Overall a successfull challenge as far as visitor participation. Unfortunately there were a lot of questions with the rules as people created their entry. The hardest part about these type of challenges is covering every possibility.
There were 41 entries submitted with 16 valid entries. Out of the 16 valid entries 6 failed on 1 small error that was partly my fault. In the rules the limit on digits was 66, but in the numbertext form you could put any number of zeros and it would still return 'Zero'. I didn't want to disqualify those entries for this, I also didn't want to take away from the entries that knew and considered this bug. So each entry you see listed with a * means it is one of the semi-invalid entries.
warrior 228 bytes
I allowed warrior to send in his entry that sort of exploited the countcode script and endcoded his entry. This is not valid, but a clever idea and worth a mention.
Description:
In this challenge you're asked to convert any number to it's numeral term in smallest code possible.
For example: 12,345 would become Twelve Thousand Three Hundred Forty-Five or 371,933,002 converted would be Three Hundred Seventy-One Million Nine Hundred Thirty-Three Thousand Two.
I understand there will be some differences in the numeral term for different languages.

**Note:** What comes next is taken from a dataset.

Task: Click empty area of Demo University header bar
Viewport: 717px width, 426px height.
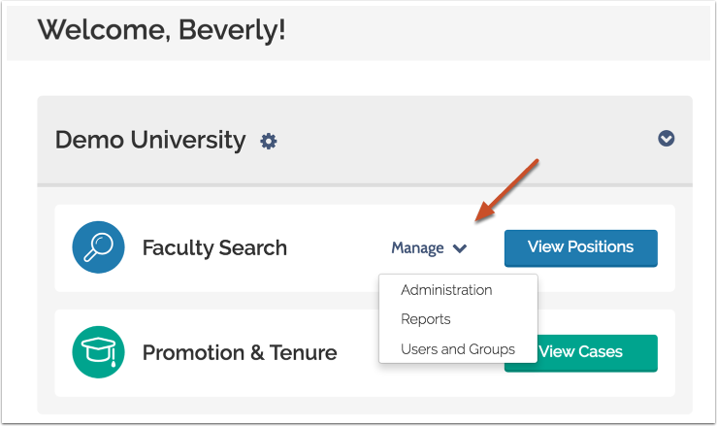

For this challenge we will be using American English.
I created a form that does the same conversion for validation purposes.
Rules:
Only one script file (as in remote file) allowed. Each file must be named <yourname>_numbertext.mrc (eg. fubar_numbertext.mrc)
One entry per person. Don't ask if you can re-submit.
Entries must convert numbers exactly how the numbertext form does.
Names of numbers must be spelled correctly.
No socket connections.
All entries must use $numconv(<num>) to return your conversion. (eg. //echo -a $numconv(123) )
Must do error checking. Making sure only numbers get converted. '$numconv(blah)' should return an error.
All errors must return "Invalid" only.
Commas and decimal points must be allowed when converting. (eg. 12345 or 12,345 or 12,345.123 should be acceptable) - Any number of commas are allowed. - One decimal allowed, extra decimals is not a valid number: 12.32.32 = Invalid, 12.32 = Twelve
You do not have to convert decimals. Whole numbers is all we're looking for.
Only positive numbers. (eg. -100 = Invalid).
Number limit will be 66 digits. 999,999,999,999,999,999,999,999,999,999,999,999,999,999,999,999,999,999,999,999,999,999
Important: Each challenge will be judged by correct conversion and smallest code size. The size of each entry will be measured using a script that removes carriage returns, linefeeds, empty lines, trailing or ending spaces.
This will be the file we'll be using, countcode.mrc.
Update: There's been a lot of questions about spaces being used in your identifier. So I made a little change.. You now only have to worry about the first number entered.
For example: " 1423 123 3312" should become One Thousand Four Hundred Twenty-Three
I also updated the numbertext form for this. Sorry for the confusion.
Info:
Here is a list of english names for numbers needed in order.
Zero, One, Two, Three, Four, Five, Six, Seven, Eight, Nine
If commas are used in the number to be converted do they have to be correct, as in 123,456,789 or can they be 1,2,3,4,5,65?
We're not going to be strict on the commas, only because they're optional. So you're basically removing them. You still must allow them with numbers as valid though.
Do the names have to be case sensitive?
Nope. For example you can do one thousand two hundred thirty-four. However they must be spelled correctly.
Why are there 3 different ways returned on the numbertext page?
That's just to make it optional for people that have a preference of using "," or "and" as a seperator.
What should .123 return?
Zero
What should +123 or -123 return?
Invalid
What happens if no parameters are supplied? ie. $numconv()
$numconv() shouldn't return anything. As in $null
What about spaces entered in $numconv()?
If you enter " 12 345" it should return Twelve. Only the first group of numbers separated by spaces should be evaluated.
Does the total length (66 digits) include numbers after the decimal point?
No, for example: 123.456 is 3 digits and 1,234.567 is 4 digits.